ESG not only enhances the financial edge of lenders and investors, but it can also streamline a business by attracting more revenue and reduction in spending. Efforts put into place, like going green or going paperless, or reducing carbon emissions, can improve a Company’s cash outflows hence resulting in more returns.
A Company should do a trend analysis to enable it to set a metric to be used when tracking its operations. Leaders should help in coming up with a roadmap on the same to track the Company’s waste treatment- originating relevant quantities of waste in the production process, use of environmentally friendly and safe raw materials, and designing products to reduce end-of-life footprints, which eventually lead to reduced overhead and overall costs. Companies that stay compliant with ESG have less exposure to fines, risks, and penalties, which results in reduced compliance costs, improved financial performance, and budget discharge.

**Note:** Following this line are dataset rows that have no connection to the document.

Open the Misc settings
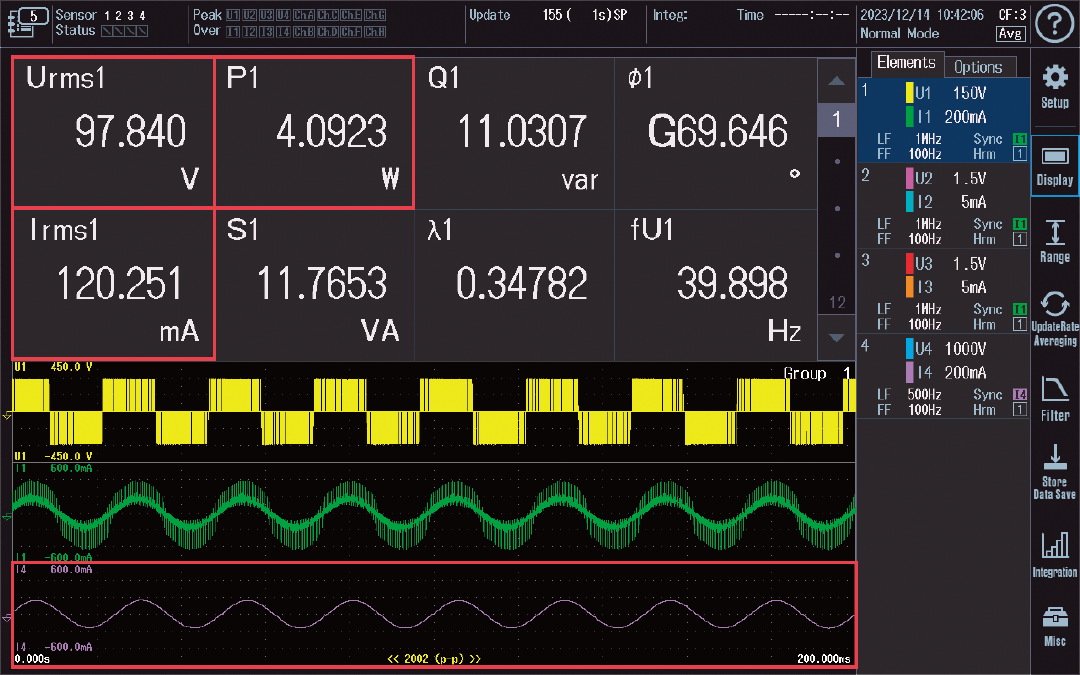 point(1055,625)
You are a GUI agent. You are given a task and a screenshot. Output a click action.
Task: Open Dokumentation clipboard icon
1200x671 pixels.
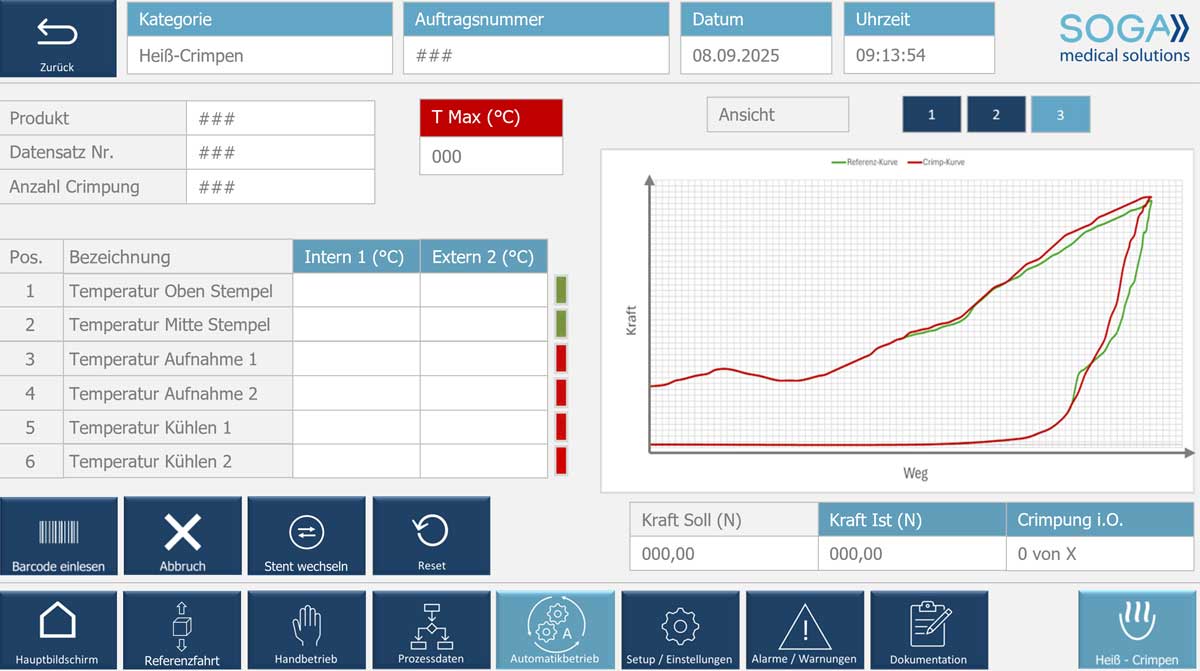[x=929, y=629]
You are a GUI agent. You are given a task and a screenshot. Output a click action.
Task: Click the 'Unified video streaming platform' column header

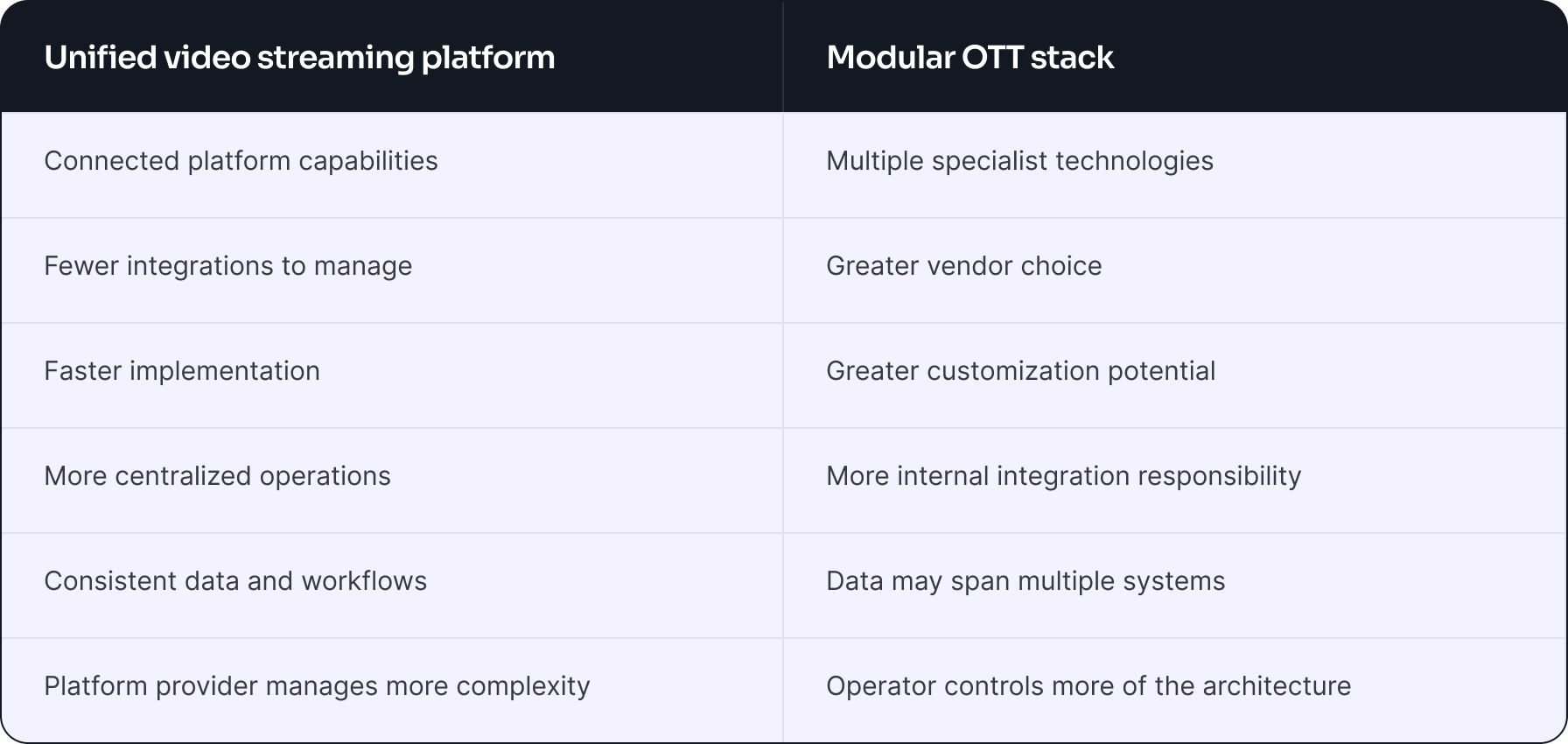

Leaders should focus on tailoring their products and services to meet their clients’ needs and wants based on best ESG practices where clients feel that they are focusing on treating people and the environment well. For example, some products are bought in bulk and have high demand because they have no animal cruelty. While others are high in demand because they can be recycled and people prefer those compared to what alters and pollutes the environment.
Surveys show that people support businesses that result in more good than harm to the environment at large, especially now that the world is actively trying to make up for the damage that has been done to the environment and society over the years.
Smart and rational leaders help their people in following ESG best practices by ensuring that they retain their clientele and assure them that they are completely transparent and determined on seeing to it that the environmental, social, and governance aspects are prioritized, and communicating the ESG plans effectively to customers.
Businesses that are invested in ESG can easily adapt to ever-changing environments as they tend to be flexible and more aligned with their strategic plans which factor in unforeseen circumstances. The world is now heading towards ESG as it is a fairly new concept that the majority are interested in. Companies that ignore ESG policies right now are likely to find themselves in a predicament later on in their life cycle as they will have to deal with compliance issues, reputational risks, or legal risks which sprout from the lack of an ESG framework.
As much as some companies are still attached to the old-school way of doing things, ESG is taking over the world by storm. Leaders should hire a sustainability officer to see to it that the organization adopts a sustainability element. They have to factor in key areas to assess and improve their ESG slate which includes things like an increased percentage of renewable energy in the Company’s energy mix, talent retention and providing benefits to employees, taking action to ensure the health and safety of consumers, and safeguarding the organization against illegal practices.
Pursuing ESG is in a company’s interest as capital and talent increasingly flow from ESG laggards to ESG leaders, and sustainable resources get withheld or incarcerated in between. But far-sighted leaders understand that the crises we face are conjoined; they see the niche for cooperation and put into consideration the movement of a full industry ecosystem by revolutionizing ESG parameters.